Test leads should be avoided from being tangled to reduce measurement errors. e. Start the test, read the instrument value after a period of time (usually one minute), and record the data and the ambient temperature at that time. f. At the end of the test, if the object under test is a capacitive device, fully discharge the device. Finally, remove the connecting leads.

Why Use Shielded Leads When Measuring Large Resistances?

When the insulation resistance being measured is very large, the measurement voltage is fixed, and the current through the conductor is relatively small, making it susceptible to external influences. Using shielded leads for testing, where the shielded lead is at the same potential as the negative (-) terminal, can prevent the accuracy of insulation resistance measurement from being reduced due to surface leakage or other unexpected current leakage. Additionally, during testing, apart from the two test probes, adding a grounding wire can prevent breakdown and ensure safety.

Insulation Testing Tools

Insulation resistance testing is performed using special testing instruments. The most commonly used instrument is the megohmmeter or insulation resistance tester, but other types of instruments can also be used to check the integrity of different insulation types.

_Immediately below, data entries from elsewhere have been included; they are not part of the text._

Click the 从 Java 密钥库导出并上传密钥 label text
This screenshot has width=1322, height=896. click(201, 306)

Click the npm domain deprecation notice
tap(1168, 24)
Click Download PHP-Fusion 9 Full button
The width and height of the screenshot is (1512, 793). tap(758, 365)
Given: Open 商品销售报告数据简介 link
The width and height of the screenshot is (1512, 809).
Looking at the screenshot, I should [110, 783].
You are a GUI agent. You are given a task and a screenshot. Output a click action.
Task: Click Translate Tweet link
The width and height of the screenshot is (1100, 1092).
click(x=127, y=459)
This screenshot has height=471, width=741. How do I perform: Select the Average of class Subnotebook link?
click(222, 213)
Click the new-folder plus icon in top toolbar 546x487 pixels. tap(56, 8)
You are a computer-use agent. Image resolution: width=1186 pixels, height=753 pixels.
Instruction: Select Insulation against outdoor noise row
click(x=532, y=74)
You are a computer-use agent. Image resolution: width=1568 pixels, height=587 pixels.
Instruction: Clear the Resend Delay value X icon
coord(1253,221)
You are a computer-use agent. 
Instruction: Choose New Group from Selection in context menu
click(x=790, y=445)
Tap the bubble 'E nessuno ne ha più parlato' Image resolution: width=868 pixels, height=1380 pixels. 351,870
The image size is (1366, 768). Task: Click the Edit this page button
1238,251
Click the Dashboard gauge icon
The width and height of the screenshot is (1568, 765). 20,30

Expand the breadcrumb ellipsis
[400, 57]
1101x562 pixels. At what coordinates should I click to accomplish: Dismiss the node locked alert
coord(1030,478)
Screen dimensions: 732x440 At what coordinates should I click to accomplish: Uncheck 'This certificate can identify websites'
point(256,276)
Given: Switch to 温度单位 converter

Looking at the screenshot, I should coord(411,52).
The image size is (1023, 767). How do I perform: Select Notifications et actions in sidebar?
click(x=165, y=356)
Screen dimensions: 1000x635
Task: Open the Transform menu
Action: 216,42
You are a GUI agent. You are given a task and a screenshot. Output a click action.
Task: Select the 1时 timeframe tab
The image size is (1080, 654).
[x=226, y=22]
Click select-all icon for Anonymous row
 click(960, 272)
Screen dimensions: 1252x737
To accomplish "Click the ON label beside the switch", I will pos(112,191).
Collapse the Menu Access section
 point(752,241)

• Megohmmeter (Hand-Cranked Type) A hand-cranked powered megohmmeter, known as a megohmmeter, originated in the 1950s and 1960s and is the earliest insulation resistance testing instrument. It comes in different specifications, such as 250V, 500V, and 1000V. It generates DC voltage by cranking the handle, features a pointer-type dial, and generally requires two people to operate: one to operate the megohmmeter and another to time and record data.
• Digital Insulation Resistance Tester A battery-powered megohmmeter with multiple adjustable test voltage ranges. The electronic display provides more accurate readings. It usually includes safety protection features such as automatic discharge and leakage current monitoring. With additional testing capabilities like multimeter functions, polarization index, and dielectric absorption ratio, its application range is broader. Its compact design allows a single engineer to complete all testing steps.
• Leakage Current Clamp Meter A leakage current clamp meter can be used to measure the insulation condition of equipment that cannot be de-energized. The magnetic fields generated by load currents cancel each other out. Any unbalanced current comes from current leaking from the conductor to earth or elsewhere. To measure this current, the leakage current clamp meter should be capable of detecting currents less than 0.1mA.

Precautions

• Do not connect the insulation tester to live conductors or energized equipment; ensure compliance with the manufacturer's instructions.
• Use open-type fuses, switches, and circuit breakers to turn off the equipment under test.
• Disconnect branch conductors, grounding conductors, and other equipment connected to the equipment under test.
• Ensure the disconnection of conductor capacitance before and after the test.
• Some equipment may have a discharge function.
• Check for leakage current in fuses, switches, and circuit breakers in de-energized circuits. Leakage current may cause contradictory or erroneous test readings.
• Do not use an insulation tester in environments containing hazardous or explosive gases, as the instrument may produce an arc if the insulation performance is compromised.
• Wear insulated rubber gloves when connecting test leads.